_EXTRAIT À LIRE:_
= = =
Que reste-t-il de l’Opep ?

Les convulsions énergétiques du marché énergétique international ont traversé plusieurs époques. Il est incontestable que l’âge d’or de l’Opep a correspondu avec la première remise en cause de l’ordre des sept soeurs qui fixaient les prix du pétrole, répartissaient les marchés, évitaient d’être en compétition les unes avec les autres depuis l’accord d’Achnacchary et de la Red Line dans les années trente. Le baril, à la veille de la réunion des pays de l’Opep en novembre 1973, coûtait moins de 2 dollars. Le réajustement du prix - considéré dans la doxa occidentale comme un choc - permettant de rattraper l’inflation généré par le flottement du dollar depuis le 15 aout 1971, le prix bondit jusqu’à 11$. L’Algérien Belaïd Abdesselam et le Saoudien Zaki Yamani, les deux ministres les plus influents de l’Opep, furent reçus dans les capitales occidentales pour rassurer.

En novembre 1974, Kissinger, en créant l’AIE (l’Agence Internationale de l’énergie), comme un outil visant à détruire l’influence de l’Opep, a répondu aux voeux de son concepteur qui avait prédit ou plutôt décidé : « Dans dix ans, il n’y aura plus d’Opep. » C’est un fait que depuis le début des années 1980, juste après que les pays occidentaux soient « choqués » pour la deuxième fois par un réajustement du prix du pétrole dans le sillage de la révolution iranienne, l’Opep n’a plus rien repris de la main. Deux événements majeurs l’expliquent : l’émergence du hors Opep, notamment avec les gisements de la mer du Nord, boosté par un prix du pétrole qui a rendu compétitifs ces gisements. La compétition pour des parts de marché lancée par l’Arabie Saoudite contre le Royaume-Uni de Margaret Thatcher. Résultat des courses : les prix baissent jusqu’à moins de 10 dollars ruinant des petits pays comme l’Algérie et annonçant l’endettement, prélude des événements de 1988. L’Opep perdit son marker crude  : « L’Arabian Light » au profit d’un pétrole, le Brent qui sert actuellement de référence pour la zone Europe.

Depuis, l’Opep qui ne décide plus de rien, suit les instructions prévisionnelles de l’AIE et répartit la demande en jouant au cartel avec toujours les pays du Golfe chargés d’appliquer la politique américaine. Avec les nouvelles technologies d’extraction, le Moyen-Orient est en train de perdre la main dans le secteur de la production de pétrole et de gaz. Une contribution entousiaste décrit un destin de rêve à l’Amérique. Nous lisons : «  L’Amérique du Nord va redevenir le centre du monde pour les hydrocarbures. Depuis un demi-siècle, le Moyen-Orient est le centre de gravité mondial de la fourniture d’énergie. D’ici les années 2020, la capitale de l’énergie sera sans doute revenue dans l’hémisphère Ouest, Les raisons de ce déplacement sont en partie technologiques et en partie politiques. Les géologues savent depuis longtemps que les États-Unis regorgent d’hydrocarbures prisonniers de gisements offshores difficiles d’accès, de schiste, de sable bitumineux et de formations de brut lourd. Les États-Unis comptent plus de 2000 milliards de barils de pétrole non conventionnel, le Canada 2 400 milliards et l’Amérique du Sud plus de 2 000 milliards, à comparer avec les ressources de pétrole conventionnel du Moyen-Orient et d’Afrique du Nord qui se montent à 1 200 milliards de barils ». (5)
= = =
_CONSIGNES:_
- a) Relevez toutes les personnes désignées par leur nom dans l’extrait sur l’Opep.
- b) Extrayez de l’extrait sur l’Opep le passage compris entre « Les convulsions énergétiques » et « occidentales pour rassurer. », ces deux segments inclus.
- c) Les affirmations suivantes concordent-elles avec l’extrait sur l’Opep ? Pour chacune, répondez par oui ou par non et citez les mots du texte qui tranchent.
(i) À la veille de la réunion de l’Opep de novembre 1973, le baril valait moins de 2 dollars.
(ii) La compétition pour des parts de marché a été lancée par le Royaume-Uni contre l’Arabie Saoudite.
(iii) L’AIE a été créée en novembre 1974.
= = =
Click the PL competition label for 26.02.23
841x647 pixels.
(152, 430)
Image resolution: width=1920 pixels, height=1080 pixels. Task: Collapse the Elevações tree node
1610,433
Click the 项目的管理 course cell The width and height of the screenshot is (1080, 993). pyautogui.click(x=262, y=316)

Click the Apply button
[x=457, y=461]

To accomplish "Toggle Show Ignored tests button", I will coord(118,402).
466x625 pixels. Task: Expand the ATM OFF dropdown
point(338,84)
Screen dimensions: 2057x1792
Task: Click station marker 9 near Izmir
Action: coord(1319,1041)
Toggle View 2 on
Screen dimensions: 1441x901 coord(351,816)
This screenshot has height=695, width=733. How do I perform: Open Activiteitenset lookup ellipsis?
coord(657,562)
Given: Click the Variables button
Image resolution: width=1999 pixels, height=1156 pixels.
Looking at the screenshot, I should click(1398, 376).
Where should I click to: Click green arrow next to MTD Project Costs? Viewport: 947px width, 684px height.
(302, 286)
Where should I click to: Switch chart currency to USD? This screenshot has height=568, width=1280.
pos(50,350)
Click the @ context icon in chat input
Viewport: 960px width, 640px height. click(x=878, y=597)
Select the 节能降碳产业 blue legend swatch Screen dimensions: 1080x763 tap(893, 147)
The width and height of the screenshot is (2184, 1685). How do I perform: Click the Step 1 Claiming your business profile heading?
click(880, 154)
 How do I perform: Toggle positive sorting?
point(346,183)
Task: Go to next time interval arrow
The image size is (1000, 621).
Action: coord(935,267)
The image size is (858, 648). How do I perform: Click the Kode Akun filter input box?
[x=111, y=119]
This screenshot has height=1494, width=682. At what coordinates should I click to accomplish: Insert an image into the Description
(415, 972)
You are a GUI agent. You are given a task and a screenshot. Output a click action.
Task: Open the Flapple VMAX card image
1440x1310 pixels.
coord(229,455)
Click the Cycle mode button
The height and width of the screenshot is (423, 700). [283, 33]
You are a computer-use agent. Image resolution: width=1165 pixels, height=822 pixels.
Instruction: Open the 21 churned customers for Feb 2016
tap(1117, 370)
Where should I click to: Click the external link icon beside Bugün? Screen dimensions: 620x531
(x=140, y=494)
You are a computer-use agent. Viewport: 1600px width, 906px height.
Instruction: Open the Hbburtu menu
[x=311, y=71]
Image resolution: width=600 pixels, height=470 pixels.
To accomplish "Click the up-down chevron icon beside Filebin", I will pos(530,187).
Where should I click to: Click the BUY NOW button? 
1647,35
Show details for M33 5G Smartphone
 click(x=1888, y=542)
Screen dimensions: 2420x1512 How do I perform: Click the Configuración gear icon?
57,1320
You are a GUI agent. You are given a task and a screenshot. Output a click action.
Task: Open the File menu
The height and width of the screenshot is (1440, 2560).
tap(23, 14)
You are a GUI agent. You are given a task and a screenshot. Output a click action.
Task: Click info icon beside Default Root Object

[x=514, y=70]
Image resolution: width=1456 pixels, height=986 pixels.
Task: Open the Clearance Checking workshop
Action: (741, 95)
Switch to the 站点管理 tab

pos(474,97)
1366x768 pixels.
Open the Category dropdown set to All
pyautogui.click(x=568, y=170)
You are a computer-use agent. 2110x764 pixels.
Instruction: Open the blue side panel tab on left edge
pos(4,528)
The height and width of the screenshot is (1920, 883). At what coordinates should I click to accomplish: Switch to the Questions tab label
= = =
_RÉPONSES RÉDIGÉES:_
- a) Belaïd Abdesselam, Zaki Yamani, Kissinger, Margaret Thatcher

- b)
Les convulsions énergétiques du marché énergétique international ont traversé plusieurs époques. Il est incontestable que l’âge d’or de l’Opep a correspondu avec la première remise en cause de l’ordre des sept soeurs qui fixaient les prix du pétrole, répartissaient les marchés, évitaient d’être en compétition les unes avec les autres depuis l’accord d’Achnacchary et de la Red Line dans les années trente. Le baril, à la veille de la réunion des pays de l’Opep en novembre 1973, coûtait moins de 2 dollars. Le réajustement du prix - considéré dans la doxa occidentale comme un choc - permettant de rattraper l’inflation généré par le flottement du dollar depuis le 15 aout 1971, le prix bondit jusqu’à 11$. L’Algérien Belaïd Abdesselam et le Saoudien Zaki Yamani, les deux ministres les plus influents de l’Opep, furent reçus dans les capitales occidentales pour rassurer.

- c)
(i) Oui : « Le baril, à la veille de la réunion des pays de l’Opep en novembre 1973, coûtait moins de 2 dollars. »
(ii) Non : « La compétition pour des parts de marché lancée par l’Arabie Saoudite contre le Royaume-Uni de Margaret Thatcher. »
(iii) Oui : « En novembre 1974, Kissinger, en créant l’AIE (l’Agence Internationale de l’énergie) »